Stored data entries
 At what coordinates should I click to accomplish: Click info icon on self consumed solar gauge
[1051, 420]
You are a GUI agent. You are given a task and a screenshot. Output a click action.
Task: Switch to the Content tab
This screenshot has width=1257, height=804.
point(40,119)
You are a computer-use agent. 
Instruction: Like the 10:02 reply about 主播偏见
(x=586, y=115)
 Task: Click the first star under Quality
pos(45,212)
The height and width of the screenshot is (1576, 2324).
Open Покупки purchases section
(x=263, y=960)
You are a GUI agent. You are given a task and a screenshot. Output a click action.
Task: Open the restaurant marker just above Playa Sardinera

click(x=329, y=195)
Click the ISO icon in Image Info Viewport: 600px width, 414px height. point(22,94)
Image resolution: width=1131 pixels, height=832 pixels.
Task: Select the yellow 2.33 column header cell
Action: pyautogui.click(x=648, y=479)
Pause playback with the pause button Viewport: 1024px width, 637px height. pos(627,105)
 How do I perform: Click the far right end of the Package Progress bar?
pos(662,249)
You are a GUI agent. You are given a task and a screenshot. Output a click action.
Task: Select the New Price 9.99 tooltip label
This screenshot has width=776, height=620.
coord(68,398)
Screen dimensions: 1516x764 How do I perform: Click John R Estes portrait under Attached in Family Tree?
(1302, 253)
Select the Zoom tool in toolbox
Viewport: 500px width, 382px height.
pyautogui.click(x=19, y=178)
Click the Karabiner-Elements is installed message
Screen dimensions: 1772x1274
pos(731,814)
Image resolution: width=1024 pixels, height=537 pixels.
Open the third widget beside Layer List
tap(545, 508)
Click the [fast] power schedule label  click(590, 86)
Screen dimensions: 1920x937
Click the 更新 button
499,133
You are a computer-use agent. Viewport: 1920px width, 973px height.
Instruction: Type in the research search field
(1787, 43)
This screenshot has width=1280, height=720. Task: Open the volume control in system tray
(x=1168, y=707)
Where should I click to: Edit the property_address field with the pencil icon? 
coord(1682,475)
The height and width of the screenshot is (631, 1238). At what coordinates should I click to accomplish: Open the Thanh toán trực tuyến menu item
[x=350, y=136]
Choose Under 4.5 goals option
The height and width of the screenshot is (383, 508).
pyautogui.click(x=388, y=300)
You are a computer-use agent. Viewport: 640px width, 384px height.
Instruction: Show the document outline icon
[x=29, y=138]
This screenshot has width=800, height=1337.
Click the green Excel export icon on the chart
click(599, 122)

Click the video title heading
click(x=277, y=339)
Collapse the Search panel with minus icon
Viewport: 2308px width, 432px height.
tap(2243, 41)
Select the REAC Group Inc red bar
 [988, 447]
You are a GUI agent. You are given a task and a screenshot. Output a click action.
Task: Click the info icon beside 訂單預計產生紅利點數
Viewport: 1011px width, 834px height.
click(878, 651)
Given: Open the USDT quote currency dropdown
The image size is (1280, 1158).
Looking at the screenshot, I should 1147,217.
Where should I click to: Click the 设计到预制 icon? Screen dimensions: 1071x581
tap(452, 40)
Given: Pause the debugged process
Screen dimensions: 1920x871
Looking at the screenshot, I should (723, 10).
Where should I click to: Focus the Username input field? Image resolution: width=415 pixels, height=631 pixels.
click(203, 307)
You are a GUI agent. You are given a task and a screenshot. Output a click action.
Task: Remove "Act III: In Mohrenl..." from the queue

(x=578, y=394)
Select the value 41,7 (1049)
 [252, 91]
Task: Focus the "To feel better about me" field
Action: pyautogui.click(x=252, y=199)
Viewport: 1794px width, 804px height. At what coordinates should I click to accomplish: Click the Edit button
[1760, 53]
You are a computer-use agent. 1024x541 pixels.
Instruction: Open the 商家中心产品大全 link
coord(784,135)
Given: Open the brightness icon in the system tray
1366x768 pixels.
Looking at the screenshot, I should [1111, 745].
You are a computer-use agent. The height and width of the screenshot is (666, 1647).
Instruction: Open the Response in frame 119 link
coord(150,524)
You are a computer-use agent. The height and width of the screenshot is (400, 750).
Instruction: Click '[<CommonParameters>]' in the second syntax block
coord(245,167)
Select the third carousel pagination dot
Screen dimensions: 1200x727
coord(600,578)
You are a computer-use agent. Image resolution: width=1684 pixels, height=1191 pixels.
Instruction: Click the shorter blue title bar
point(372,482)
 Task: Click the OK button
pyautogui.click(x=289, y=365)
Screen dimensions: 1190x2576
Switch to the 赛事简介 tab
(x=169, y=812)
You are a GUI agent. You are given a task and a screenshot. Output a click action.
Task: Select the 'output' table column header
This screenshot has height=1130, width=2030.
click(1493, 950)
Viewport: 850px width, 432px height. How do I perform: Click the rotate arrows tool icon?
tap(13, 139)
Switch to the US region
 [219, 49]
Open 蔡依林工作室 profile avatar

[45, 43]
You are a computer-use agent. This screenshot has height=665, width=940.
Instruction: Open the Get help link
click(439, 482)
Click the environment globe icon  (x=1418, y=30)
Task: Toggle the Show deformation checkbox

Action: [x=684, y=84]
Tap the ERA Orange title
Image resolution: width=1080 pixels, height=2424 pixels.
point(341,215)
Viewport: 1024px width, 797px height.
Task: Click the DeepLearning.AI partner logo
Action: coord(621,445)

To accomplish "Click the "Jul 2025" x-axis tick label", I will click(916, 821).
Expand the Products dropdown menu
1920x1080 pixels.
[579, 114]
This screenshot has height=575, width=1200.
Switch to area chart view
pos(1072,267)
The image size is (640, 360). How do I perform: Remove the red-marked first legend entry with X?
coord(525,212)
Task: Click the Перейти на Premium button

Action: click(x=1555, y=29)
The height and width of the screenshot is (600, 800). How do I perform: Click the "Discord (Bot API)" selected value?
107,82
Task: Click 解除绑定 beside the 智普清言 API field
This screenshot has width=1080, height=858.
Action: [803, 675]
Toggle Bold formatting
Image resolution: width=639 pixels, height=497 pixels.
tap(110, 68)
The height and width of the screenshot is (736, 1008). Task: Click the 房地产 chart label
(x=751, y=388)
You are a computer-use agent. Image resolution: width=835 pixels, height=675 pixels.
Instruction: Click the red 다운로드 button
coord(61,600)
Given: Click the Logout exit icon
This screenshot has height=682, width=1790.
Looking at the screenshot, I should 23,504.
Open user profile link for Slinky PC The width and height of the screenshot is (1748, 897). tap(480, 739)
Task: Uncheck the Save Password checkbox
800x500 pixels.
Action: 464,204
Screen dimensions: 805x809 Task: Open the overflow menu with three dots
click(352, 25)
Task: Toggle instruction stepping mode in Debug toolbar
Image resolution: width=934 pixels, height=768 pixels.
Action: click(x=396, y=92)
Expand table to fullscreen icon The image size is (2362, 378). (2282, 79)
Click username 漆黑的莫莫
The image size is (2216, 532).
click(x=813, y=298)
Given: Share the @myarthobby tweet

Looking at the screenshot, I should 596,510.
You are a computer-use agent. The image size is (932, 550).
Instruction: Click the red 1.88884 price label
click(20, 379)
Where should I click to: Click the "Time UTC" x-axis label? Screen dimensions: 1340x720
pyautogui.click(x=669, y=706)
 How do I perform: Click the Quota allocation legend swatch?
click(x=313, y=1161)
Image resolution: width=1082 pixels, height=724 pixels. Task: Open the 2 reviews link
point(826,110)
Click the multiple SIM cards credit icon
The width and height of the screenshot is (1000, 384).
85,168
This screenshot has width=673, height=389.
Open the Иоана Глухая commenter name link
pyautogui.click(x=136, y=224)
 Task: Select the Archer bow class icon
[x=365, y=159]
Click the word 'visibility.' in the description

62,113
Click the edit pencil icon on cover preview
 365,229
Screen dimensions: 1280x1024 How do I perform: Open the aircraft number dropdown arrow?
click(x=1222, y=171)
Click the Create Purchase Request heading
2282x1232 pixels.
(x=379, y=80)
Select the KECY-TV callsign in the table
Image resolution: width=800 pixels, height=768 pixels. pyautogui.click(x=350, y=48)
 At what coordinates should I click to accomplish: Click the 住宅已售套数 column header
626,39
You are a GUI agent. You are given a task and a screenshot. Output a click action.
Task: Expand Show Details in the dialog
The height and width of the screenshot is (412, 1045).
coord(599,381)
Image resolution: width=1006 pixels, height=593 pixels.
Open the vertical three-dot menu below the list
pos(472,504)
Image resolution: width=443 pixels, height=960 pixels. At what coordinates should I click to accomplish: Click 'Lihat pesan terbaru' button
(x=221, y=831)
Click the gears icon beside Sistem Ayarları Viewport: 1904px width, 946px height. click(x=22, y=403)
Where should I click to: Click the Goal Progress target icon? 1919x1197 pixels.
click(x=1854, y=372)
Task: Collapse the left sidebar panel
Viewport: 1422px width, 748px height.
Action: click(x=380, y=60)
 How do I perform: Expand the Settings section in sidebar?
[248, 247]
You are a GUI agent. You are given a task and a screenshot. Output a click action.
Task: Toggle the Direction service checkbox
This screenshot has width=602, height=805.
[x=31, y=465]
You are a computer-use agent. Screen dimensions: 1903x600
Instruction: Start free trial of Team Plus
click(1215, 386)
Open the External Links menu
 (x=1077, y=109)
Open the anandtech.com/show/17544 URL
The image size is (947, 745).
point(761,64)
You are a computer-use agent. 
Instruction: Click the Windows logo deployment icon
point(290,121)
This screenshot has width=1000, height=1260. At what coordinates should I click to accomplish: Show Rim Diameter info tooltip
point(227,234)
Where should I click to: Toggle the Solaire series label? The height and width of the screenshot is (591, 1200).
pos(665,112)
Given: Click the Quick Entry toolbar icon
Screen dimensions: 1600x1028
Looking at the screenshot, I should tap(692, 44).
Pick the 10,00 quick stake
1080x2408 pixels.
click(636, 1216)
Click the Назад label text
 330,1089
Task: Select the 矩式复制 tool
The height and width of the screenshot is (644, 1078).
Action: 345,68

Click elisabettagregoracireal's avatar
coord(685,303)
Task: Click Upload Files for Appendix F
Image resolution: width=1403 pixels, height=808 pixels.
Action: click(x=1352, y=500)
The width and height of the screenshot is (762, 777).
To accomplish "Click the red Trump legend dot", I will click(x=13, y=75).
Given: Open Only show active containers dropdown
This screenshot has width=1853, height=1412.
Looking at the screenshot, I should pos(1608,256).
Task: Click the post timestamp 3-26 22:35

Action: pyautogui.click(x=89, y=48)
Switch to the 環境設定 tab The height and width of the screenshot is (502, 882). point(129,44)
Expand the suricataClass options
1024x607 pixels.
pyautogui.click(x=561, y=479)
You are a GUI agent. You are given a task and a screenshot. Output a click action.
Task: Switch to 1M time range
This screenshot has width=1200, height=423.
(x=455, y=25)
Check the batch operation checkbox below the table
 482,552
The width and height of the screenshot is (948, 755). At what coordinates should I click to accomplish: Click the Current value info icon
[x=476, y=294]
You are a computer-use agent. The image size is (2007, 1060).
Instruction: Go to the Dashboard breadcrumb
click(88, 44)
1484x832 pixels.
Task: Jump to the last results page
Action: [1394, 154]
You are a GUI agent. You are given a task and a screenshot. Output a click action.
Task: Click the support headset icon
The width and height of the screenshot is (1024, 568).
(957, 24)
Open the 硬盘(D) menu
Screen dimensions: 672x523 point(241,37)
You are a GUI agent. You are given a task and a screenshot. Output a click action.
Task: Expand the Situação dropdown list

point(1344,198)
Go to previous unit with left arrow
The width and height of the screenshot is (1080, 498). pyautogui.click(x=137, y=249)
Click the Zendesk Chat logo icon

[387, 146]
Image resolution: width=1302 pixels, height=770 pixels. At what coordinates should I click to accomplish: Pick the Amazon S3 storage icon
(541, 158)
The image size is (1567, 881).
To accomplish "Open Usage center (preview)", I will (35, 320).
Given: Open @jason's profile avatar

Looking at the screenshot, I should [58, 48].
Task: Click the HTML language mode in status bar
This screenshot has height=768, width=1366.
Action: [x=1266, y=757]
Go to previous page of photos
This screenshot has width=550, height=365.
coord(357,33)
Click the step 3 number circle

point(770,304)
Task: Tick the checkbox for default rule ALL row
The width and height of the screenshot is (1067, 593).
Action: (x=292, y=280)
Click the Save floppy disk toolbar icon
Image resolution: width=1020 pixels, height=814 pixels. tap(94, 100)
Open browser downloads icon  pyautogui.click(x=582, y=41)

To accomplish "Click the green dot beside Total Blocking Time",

(WHAT YOU SHOULD DO):
Lines after the one containing "Task: Select the New Price 9.99 tooltip label" are left out; every line from the start of the entries through that line is restated word for word.

(WRITTEN RESPONSE):
 At what coordinates should I click to accomplish: Click info icon on self consumed solar gauge
[1051, 420]
You are a GUI agent. You are given a task and a screenshot. Output a click action.
Task: Switch to the Content tab
This screenshot has width=1257, height=804.
point(40,119)
You are a computer-use agent. 
Instruction: Like the 10:02 reply about 主播偏见
(x=586, y=115)
 Task: Click the first star under Quality
pos(45,212)
The height and width of the screenshot is (1576, 2324).
Open Покупки purchases section
(x=263, y=960)
You are a GUI agent. You are given a task and a screenshot. Output a click action.
Task: Open the restaurant marker just above Playa Sardinera

click(x=329, y=195)
Click the ISO icon in Image Info Viewport: 600px width, 414px height. point(22,94)
Image resolution: width=1131 pixels, height=832 pixels.
Task: Select the yellow 2.33 column header cell
Action: pyautogui.click(x=648, y=479)
Pause playback with the pause button Viewport: 1024px width, 637px height. pos(627,105)
 How do I perform: Click the far right end of the Package Progress bar?
pos(662,249)
You are a GUI agent. You are given a task and a screenshot. Output a click action.
Task: Select the New Price 9.99 tooltip label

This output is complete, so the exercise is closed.